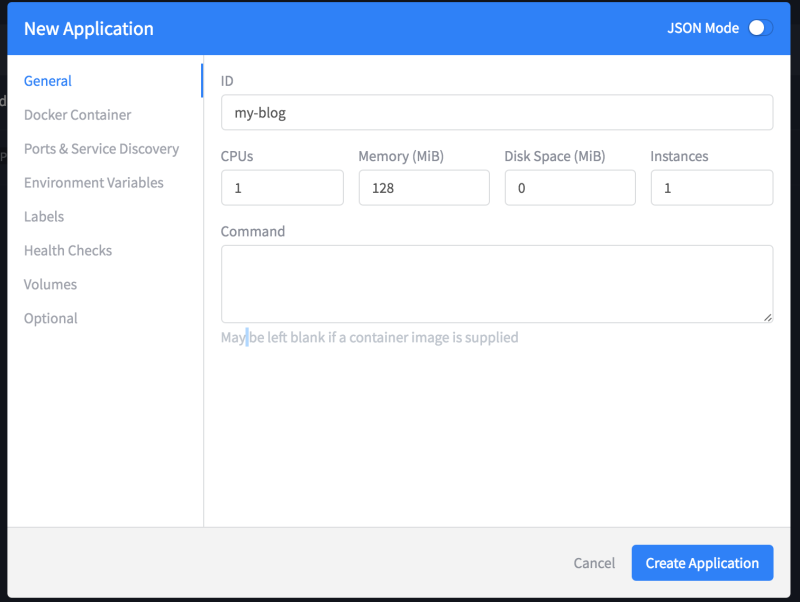
Task: Click the ID field containing my-blog
Action: tap(496, 113)
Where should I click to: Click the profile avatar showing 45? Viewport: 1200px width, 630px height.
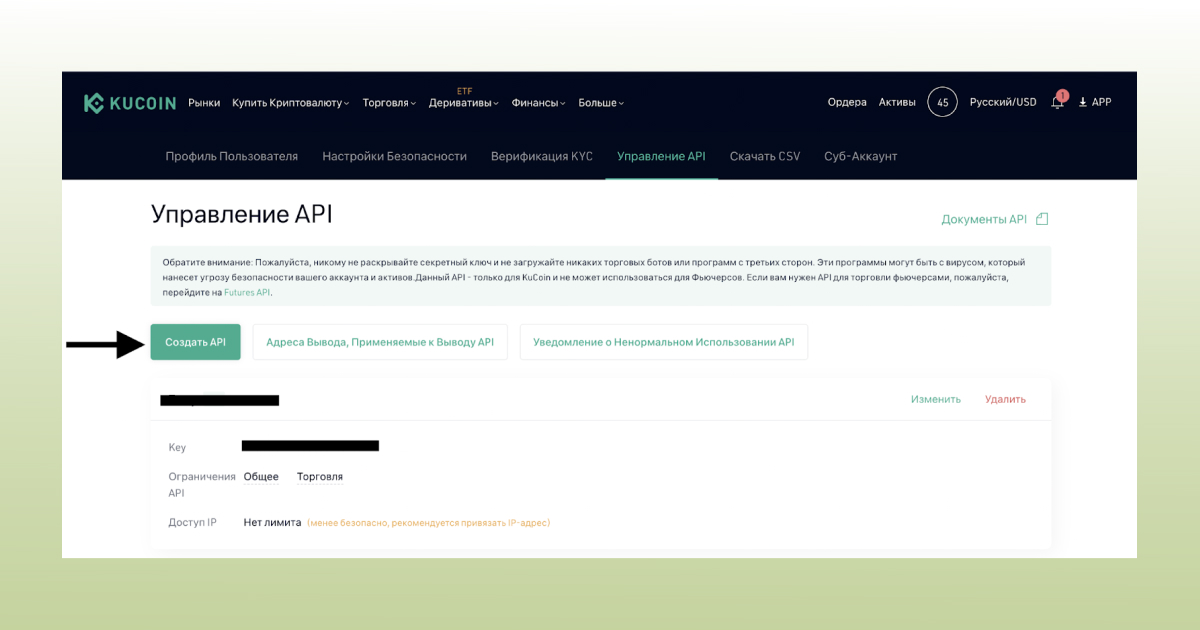[x=942, y=101]
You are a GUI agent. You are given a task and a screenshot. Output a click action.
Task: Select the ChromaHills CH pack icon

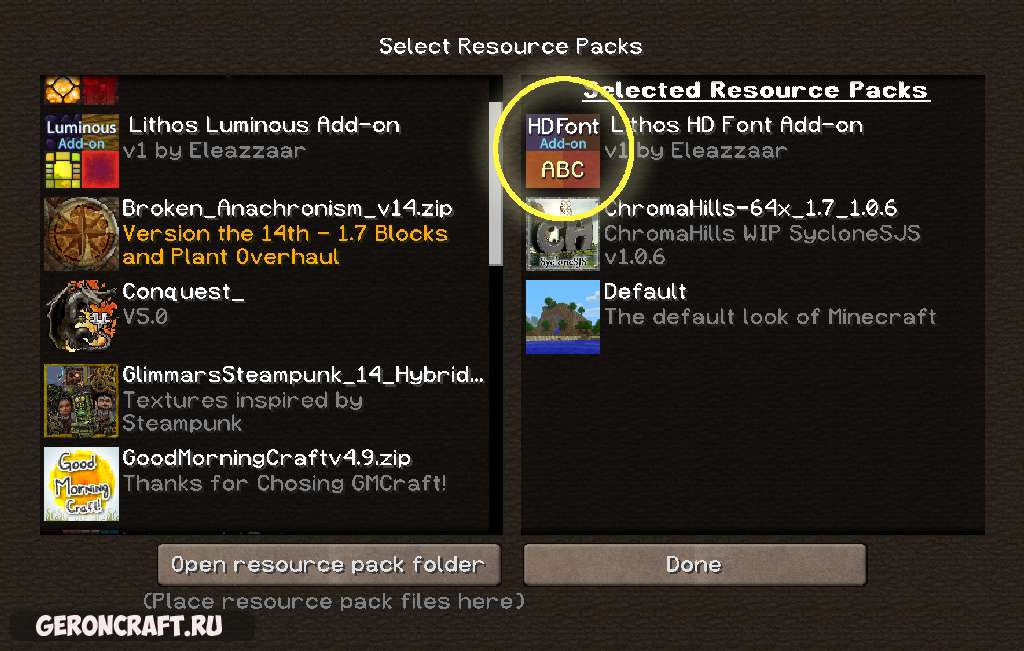(x=562, y=234)
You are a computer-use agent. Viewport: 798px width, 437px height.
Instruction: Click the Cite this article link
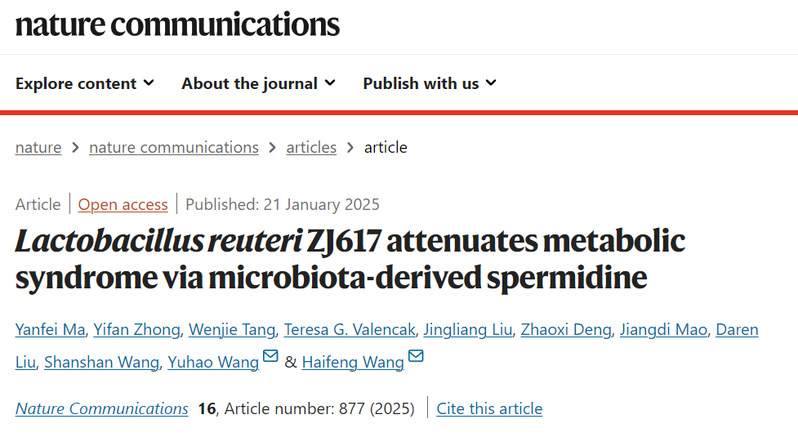[x=489, y=408]

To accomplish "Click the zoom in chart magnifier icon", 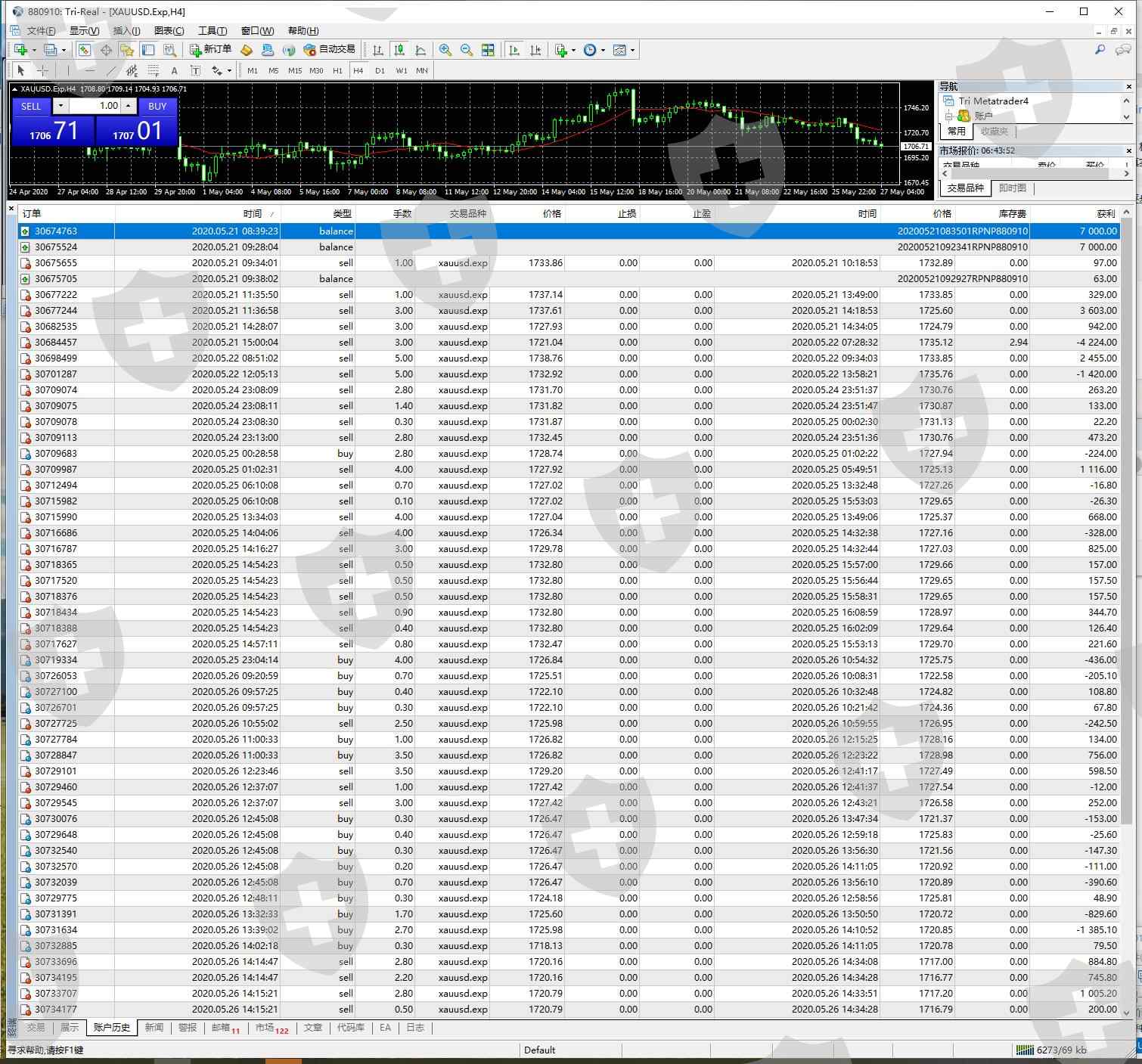I will 445,50.
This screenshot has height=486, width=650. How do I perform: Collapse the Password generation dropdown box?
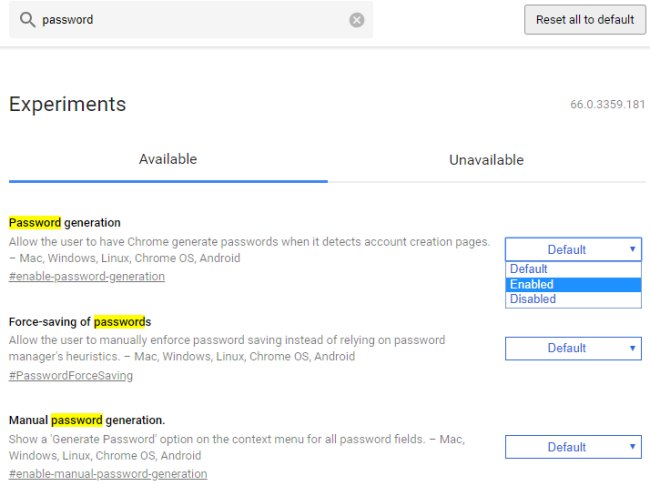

Task objective: Lines in the data that include the word "screenshot" should all be copied.

Written response:
You are a GUI agent. You are given a task and a screenshot. Output a click action.
This screenshot has height=486, width=650. How do I perform: Collapse the Password generation dropdown box?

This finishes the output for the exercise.